It’s the season for Pick.Click.Give., the concept that we pay it forward and give to nonprofits of choice. This act satisfies the human need to give out of one’s abundance and also supports the saying, “It’s easier to give than to receive.” It also allows nonprofits to plan next year’s budget.
That said, I suggest we consider this idea. We give because we care, and we care because a purpose fuels why we care. Allow me a personal story.
The first year we arrived in Alaska, 1969, I taught at what was then called Kenai Junior High, located in downtown Kenai across from what was then the new Carr’s grocery and is now a charter school. The first day of teacher in-service, a group of seasoned women teachers invited me to lunch.
Like so many people who came to Alaska thinking there was money enough for the first few months, my husband, Peter, and I found ourselves without any spare cash once we paid the deposit, first and last months of rent and purchased any items to set up house. Newly married and having driven into the Swanson River forest fire that nearly engulfed Kenai that August, it was sort of baptism by fire, pun intended. I had no money for lunch. The waitress took orders, and I ordered water saying I wasn’t hungry. In the course of the conversation, one of the social studies teachers named Diane asked me if we found housing, and I told her the location of our apartment and that we were settled.
I arrived home after a day of surprises. I had no classroom and would roam from room to room when other teachers had a prep hour because new students arrived everyday and every classroom had to be used every hour. The homeroom teacher had to leave his/her classroom to prepare lessons in the teacher’s lounge. I taught science and would have to push supplies from room to room on a cart with student help. My “office” was a converted janitor closet. Every school was a mad house during the Swanson River oil discovery and Kenai was booming.
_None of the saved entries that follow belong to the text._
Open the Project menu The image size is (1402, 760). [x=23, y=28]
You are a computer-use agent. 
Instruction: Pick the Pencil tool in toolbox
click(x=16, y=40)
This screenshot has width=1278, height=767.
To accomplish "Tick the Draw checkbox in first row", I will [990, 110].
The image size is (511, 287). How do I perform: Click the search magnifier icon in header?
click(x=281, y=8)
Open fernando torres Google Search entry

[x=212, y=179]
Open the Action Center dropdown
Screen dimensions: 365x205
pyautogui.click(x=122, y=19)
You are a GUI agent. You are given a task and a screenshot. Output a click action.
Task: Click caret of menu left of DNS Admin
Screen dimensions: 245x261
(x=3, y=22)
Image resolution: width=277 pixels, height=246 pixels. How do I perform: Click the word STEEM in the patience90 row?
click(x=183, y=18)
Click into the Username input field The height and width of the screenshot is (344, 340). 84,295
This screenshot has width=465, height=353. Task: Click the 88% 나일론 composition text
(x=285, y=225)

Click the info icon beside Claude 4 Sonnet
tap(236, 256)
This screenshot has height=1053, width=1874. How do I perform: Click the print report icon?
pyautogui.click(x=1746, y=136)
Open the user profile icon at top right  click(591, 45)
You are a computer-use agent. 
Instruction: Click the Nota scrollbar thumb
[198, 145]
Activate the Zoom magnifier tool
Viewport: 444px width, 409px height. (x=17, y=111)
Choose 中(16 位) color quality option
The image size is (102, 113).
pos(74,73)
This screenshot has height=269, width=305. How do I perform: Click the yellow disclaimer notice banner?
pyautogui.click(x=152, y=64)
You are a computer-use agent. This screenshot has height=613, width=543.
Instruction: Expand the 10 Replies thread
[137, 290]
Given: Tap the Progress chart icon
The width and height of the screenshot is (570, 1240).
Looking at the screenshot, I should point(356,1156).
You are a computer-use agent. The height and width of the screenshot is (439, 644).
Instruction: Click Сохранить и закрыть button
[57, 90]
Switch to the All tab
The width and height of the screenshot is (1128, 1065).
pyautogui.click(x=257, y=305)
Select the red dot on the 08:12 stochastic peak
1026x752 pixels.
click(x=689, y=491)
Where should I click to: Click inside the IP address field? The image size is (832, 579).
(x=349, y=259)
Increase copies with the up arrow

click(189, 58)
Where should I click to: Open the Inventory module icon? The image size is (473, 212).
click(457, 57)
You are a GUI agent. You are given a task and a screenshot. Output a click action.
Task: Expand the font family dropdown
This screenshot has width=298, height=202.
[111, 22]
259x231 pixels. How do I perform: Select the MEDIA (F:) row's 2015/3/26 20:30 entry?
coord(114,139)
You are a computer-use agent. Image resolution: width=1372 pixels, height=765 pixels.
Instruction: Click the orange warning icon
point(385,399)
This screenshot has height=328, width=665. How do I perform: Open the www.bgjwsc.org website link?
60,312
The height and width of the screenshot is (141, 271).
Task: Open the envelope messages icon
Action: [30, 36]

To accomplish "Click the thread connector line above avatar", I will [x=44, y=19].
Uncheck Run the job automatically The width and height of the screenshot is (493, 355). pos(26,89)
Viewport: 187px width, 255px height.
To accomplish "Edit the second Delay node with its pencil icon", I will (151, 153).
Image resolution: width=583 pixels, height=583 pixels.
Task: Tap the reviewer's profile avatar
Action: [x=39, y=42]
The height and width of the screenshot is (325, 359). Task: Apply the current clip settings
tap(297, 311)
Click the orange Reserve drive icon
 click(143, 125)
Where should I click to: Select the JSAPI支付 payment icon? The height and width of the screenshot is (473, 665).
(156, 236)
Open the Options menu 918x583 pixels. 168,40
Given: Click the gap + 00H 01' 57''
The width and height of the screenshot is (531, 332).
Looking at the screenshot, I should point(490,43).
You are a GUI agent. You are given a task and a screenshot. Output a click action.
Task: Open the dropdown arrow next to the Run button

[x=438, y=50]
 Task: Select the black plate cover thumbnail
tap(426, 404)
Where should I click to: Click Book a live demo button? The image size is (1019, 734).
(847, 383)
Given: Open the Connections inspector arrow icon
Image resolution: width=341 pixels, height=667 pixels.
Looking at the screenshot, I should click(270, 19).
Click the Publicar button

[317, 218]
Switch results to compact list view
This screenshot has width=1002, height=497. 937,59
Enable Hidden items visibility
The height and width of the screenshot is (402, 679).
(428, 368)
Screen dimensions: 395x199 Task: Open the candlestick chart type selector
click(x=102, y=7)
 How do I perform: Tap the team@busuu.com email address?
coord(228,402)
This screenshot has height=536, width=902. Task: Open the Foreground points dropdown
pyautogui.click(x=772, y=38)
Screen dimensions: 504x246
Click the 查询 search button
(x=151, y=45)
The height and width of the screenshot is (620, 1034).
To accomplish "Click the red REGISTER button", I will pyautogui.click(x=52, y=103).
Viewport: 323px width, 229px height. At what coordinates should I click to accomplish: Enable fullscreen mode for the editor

Tired and exhausted, I walked into the kitchen to prepare a simple meal of macaroni and cheese and raw carrots for dinner, knowing we had to plan each meal carefully to make it to the end of the month. Before leaving that morning, I had propped open the kitchen window sink just a little to allow fresh air in.
In the sink lay a 50-dollar bill and my eyes popped out of my head. I called Peter to come and see our good fortune, tempted to head to the store and buy real food. We decided that it would be smarter to report it to the landlord because as lucky as we felt, it wasn’t ours and meant for someone else. We took it to the office and were told to come back in a week and if it wasn’t claimed, the money was ours. It was ours after we checked back a week later and we celebrated in quieted glee!
Several days later, Diane and I were in the teacher’s lounge and she inquired, “Did you find money in your sink?” Once I composed myself, I asked her why she gave us $50 and she replied that everyone who comes to Alaska thinks they have enough money and plan accordingly only to find themselves short on cash.
I thanked her profusely and said, “Diane, I promise to pay you at the end of the month.” She held up her hand and replied, “No you won’t. You will never pay me back. The only way you will pay me back is if you do this for someone else. Promise to do that and you will more than pay me back.”
That incident changed my life and informed how we lived from that day forward. Diane gave because she cared. Diane cared because someone had done this for her and it became her purpose to pass the good deed on.
When you Pick.Click.Give. for 2014, what is your purpose for caring and what do you care about that results in giving?
Peter recently died of cancer and in that process, this community and people near and far showered us with food, money, gifts, flowers, kind words written on CaringBridge and in cards, visits in person and phone, email and snail mail. It has been a tsunami of love. Thank you seems flimsy, but thank you, thank you for overwhelming caring and giving.
Peter enjoyed giving and secretly wanted to be a philanthropist. He was with his time and good nature, his organizational skills and leadership. He was a giver and enjoyed working toward a goal with others, in community, a collective energy whose vision became larger than participants even imagined once everyone became involved.
I think this is how Homer Foundation got started and now is larger than anyone ever believed it could be, would be. Yet it is alive and well through hard economic times because people pay it forward and believe in giving back to this community. Recipients of all ages benefit from grants, positive energy multiplies and goodness grows contagiously, maybe exponentially if it could be quantified.
Pick.Click.Give. grows each year and why should it not? We all get $50, so to speak, dropped in our sink every October if we are a resident of Alaska. What a great way to grow communities. What a great way to give back.
Flo Larson is a board member of The Homer Foundation.